- [Problem to work on]: Scan the records for lines holding "checkbox". Say how many there are and give nothing else.

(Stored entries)
BEGIN

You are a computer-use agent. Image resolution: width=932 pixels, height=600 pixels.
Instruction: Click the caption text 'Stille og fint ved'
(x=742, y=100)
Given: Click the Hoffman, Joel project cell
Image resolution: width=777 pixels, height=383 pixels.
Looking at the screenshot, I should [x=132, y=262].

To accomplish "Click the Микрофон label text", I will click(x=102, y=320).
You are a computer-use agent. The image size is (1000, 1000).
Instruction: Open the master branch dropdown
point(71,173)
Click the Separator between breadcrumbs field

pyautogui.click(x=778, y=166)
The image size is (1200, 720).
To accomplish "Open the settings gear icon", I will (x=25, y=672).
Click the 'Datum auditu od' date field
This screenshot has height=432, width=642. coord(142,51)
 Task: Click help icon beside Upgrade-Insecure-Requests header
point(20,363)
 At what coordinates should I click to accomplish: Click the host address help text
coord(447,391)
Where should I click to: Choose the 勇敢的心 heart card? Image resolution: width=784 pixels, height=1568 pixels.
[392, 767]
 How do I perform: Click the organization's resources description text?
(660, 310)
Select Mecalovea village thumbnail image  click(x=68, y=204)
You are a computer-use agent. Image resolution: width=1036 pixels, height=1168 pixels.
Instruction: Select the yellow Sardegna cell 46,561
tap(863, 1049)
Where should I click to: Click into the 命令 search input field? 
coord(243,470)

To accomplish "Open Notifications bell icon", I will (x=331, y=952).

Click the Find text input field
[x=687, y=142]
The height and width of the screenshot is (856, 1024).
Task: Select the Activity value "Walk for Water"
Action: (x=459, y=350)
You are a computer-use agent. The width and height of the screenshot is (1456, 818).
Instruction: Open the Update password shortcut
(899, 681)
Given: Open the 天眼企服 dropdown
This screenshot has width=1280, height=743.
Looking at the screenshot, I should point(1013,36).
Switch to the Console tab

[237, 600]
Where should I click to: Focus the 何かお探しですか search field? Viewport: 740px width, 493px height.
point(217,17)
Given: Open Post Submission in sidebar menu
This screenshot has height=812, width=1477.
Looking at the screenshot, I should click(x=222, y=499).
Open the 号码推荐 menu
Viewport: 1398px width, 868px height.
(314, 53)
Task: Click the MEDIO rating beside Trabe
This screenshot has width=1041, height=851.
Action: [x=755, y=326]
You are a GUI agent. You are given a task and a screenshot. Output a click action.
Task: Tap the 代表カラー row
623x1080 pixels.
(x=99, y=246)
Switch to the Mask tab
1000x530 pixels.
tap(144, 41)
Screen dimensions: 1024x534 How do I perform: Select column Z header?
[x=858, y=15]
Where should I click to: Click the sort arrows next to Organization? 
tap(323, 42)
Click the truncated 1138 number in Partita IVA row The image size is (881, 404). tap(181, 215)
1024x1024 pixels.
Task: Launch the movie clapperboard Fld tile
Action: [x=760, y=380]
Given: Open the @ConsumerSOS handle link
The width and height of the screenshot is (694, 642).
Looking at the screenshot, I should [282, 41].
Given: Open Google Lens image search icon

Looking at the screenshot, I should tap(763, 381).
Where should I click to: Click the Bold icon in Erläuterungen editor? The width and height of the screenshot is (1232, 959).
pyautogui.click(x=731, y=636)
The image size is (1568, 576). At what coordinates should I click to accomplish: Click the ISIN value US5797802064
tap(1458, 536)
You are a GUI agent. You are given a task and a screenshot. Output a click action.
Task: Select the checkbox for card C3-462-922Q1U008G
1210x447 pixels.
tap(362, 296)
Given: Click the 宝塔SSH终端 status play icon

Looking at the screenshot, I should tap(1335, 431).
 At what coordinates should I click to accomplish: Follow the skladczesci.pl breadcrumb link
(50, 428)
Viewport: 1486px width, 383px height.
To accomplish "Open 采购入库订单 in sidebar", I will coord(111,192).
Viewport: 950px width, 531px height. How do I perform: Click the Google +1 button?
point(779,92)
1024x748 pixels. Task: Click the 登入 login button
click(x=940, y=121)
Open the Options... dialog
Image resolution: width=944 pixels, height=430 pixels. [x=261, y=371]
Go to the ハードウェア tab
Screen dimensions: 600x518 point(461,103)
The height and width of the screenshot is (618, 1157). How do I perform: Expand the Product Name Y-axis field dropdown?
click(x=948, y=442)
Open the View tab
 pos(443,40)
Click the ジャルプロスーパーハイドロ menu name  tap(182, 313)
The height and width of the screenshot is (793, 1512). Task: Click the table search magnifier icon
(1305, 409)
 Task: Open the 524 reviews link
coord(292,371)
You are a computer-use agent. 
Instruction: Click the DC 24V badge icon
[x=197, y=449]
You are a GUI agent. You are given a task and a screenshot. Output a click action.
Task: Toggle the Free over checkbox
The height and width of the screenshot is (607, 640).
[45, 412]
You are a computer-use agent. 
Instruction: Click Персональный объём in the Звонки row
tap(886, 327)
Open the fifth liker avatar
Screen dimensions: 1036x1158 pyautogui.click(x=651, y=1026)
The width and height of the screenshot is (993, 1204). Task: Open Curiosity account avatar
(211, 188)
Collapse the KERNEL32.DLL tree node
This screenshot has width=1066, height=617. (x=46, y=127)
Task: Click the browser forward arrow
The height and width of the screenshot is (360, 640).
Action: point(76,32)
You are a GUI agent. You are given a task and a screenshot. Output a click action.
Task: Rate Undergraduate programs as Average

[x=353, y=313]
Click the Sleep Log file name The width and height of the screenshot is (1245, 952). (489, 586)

END

- [Result for this exercise]: 2